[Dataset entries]
──────────────────────────────

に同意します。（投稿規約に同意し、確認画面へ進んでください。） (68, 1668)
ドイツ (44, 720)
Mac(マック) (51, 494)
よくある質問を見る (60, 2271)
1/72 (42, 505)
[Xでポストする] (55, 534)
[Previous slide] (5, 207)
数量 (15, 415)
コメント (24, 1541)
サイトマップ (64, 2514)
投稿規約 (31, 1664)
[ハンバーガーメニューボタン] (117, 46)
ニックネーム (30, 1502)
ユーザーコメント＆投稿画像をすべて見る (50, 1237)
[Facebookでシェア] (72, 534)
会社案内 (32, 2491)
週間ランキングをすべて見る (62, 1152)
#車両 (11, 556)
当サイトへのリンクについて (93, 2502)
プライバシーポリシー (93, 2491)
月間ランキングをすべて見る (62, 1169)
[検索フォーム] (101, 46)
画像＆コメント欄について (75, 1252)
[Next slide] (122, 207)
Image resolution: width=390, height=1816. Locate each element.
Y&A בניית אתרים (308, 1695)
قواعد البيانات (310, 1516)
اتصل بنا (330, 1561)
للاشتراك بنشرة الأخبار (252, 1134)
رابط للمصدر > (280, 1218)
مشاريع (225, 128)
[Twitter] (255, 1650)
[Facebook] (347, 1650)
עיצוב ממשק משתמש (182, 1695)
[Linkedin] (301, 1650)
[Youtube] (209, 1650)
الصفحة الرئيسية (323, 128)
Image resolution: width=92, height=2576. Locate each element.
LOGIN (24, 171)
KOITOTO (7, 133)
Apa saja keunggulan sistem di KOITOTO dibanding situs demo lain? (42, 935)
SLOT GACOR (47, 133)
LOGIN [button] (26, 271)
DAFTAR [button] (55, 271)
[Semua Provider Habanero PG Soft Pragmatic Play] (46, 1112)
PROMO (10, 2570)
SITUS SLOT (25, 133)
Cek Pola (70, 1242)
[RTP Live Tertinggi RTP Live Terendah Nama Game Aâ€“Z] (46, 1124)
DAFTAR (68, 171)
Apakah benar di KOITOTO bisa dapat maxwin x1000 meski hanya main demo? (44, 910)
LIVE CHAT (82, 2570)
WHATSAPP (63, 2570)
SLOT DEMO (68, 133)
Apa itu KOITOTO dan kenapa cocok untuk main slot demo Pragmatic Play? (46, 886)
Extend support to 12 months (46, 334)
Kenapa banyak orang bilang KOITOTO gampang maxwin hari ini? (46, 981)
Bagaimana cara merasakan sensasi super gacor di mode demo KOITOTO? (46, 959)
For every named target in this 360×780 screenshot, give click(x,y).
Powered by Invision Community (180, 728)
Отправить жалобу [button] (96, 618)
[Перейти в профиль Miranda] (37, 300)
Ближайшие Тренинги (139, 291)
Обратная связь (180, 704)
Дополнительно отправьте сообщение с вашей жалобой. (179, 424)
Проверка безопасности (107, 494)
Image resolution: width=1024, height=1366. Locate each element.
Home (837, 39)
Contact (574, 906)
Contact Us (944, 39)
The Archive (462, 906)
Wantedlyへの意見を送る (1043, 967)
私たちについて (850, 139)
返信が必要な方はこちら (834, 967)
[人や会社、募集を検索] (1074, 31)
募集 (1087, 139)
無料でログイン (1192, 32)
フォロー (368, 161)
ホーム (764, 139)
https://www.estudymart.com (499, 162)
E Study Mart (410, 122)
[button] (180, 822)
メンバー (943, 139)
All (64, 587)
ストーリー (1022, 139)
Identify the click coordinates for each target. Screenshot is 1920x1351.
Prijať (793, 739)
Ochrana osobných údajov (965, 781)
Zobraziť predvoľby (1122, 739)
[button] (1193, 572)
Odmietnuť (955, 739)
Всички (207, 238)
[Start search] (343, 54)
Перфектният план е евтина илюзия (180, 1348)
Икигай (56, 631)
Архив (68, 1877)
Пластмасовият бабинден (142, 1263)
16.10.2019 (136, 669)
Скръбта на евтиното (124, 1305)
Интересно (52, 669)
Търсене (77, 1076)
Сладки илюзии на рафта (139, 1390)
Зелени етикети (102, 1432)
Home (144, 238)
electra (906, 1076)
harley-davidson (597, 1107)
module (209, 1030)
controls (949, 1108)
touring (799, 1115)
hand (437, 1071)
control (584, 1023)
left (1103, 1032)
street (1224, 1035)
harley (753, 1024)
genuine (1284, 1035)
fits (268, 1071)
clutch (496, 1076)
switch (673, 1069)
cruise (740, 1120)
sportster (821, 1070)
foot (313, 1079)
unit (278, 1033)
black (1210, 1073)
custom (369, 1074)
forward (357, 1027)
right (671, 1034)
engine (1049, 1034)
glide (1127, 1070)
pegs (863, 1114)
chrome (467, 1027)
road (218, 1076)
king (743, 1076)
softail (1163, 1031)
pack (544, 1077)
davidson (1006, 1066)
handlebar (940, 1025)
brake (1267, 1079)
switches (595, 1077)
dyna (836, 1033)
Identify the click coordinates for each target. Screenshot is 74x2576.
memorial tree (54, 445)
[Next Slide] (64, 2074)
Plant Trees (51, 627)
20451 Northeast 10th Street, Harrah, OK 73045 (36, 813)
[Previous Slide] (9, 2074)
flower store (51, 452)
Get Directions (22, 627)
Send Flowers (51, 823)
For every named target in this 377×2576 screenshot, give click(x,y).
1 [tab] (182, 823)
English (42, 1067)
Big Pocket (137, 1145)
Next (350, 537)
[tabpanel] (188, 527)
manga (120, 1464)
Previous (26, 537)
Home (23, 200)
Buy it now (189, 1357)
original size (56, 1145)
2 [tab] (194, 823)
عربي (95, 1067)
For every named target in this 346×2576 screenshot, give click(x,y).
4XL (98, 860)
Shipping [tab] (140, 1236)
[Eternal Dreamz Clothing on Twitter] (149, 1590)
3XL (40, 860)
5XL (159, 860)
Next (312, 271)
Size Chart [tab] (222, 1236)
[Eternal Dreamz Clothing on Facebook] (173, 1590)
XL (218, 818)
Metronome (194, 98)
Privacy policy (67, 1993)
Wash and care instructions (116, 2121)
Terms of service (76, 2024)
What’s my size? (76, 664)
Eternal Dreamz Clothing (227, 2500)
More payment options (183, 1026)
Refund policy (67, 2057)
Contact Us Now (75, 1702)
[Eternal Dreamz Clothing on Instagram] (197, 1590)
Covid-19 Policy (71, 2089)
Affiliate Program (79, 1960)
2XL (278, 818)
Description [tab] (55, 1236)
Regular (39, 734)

──────────────────────────────

> [EXERCISE DESCRIPTION]: Copy each line of the records above that carries the word "Twitter".

> [ANSWER TO THIS TASK]:
[Twitter] (255, 1650)
[Eternal Dreamz Clothing on Twitter] (149, 1590)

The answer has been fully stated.